▶ Textauszug:
__________

First Reserve hat am 5. August die Anmeldung für die Übernahme der europäischen Rohstoffhändlerin Metallum Holding bei Europäischen Wettbewerbsbehörde zurückgezogen, wie aus dem Amtsblatt der Europäischen Union hervorgeht. Die im Frühjahr bekannt gegebene Transaktion über 670 Millionen Euro ist nicht zustande gekommen.

Das Scheitern des Deals  bestätigen auch mit den Verhandlungen vertraute Personen. «Das Abkommen für den Aktienkauf ist ungenutzt ausgelaufen», heisst es. Ausschlaggebend seien offenbar rechtliche Komplikationen gewesen. Sowohl First Reserve wie die französische Beteiligungsgesellschaft Alpha als aktuelle Eigentümerin der Metallum Holding kommentierten die Angelegenheit nicht.

Der Deal hätte mit 45 Prozent Fremdkapital von der französischen Bank BNP Paribas finanziert werden sollen.

Zur luxemburgischen Metallum Holding gehören die Schweizer Metallum Group mit Sitz in Regensdorf und die belgische Metallo-Chimique. Die beiden Unternehmen sind vor allem im Recycling, Aufbereiten und Handel von Kupfer und anderen Metallen tätig. First Reserve ist unter anderem auch im Rohstoffkonzern Glencore investiert.

__________

▶ Extrahierte Einträge:
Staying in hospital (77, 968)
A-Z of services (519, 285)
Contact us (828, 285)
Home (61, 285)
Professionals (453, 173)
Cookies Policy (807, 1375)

__________

▶ Selbst ausprobieren: Schreiben Sie aus dem Textauszug alles von „First Reserve hat“ bis hinunter zu „finanziert werden sollen.“ unverändert ab.

▶ Ergebnis:
First Reserve hat am 5. August die Anmeldung für die Übernahme der europäischen Rohstoffhändlerin Metallum Holding bei Europäischen Wettbewerbsbehörde zurückgezogen, wie aus dem Amtsblatt der Europäischen Union hervorgeht. Die im Frühjahr bekannt gegebene Transaktion über 670 Millionen Euro ist nicht zustande gekommen.

Das Scheitern des Deals  bestätigen auch mit den Verhandlungen vertraute Personen. «Das Abkommen für den Aktienkauf ist ungenutzt ausgelaufen», heisst es. Ausschlaggebend seien offenbar rechtliche Komplikationen gewesen. Sowohl First Reserve wie die französische Beteiligungsgesellschaft Alpha als aktuelle Eigentümerin der Metallum Holding kommentierten die Angelegenheit nicht.

Der Deal hätte mit 45 Prozent Fremdkapital von der französischen Bank BNP Paribas finanziert werden sollen.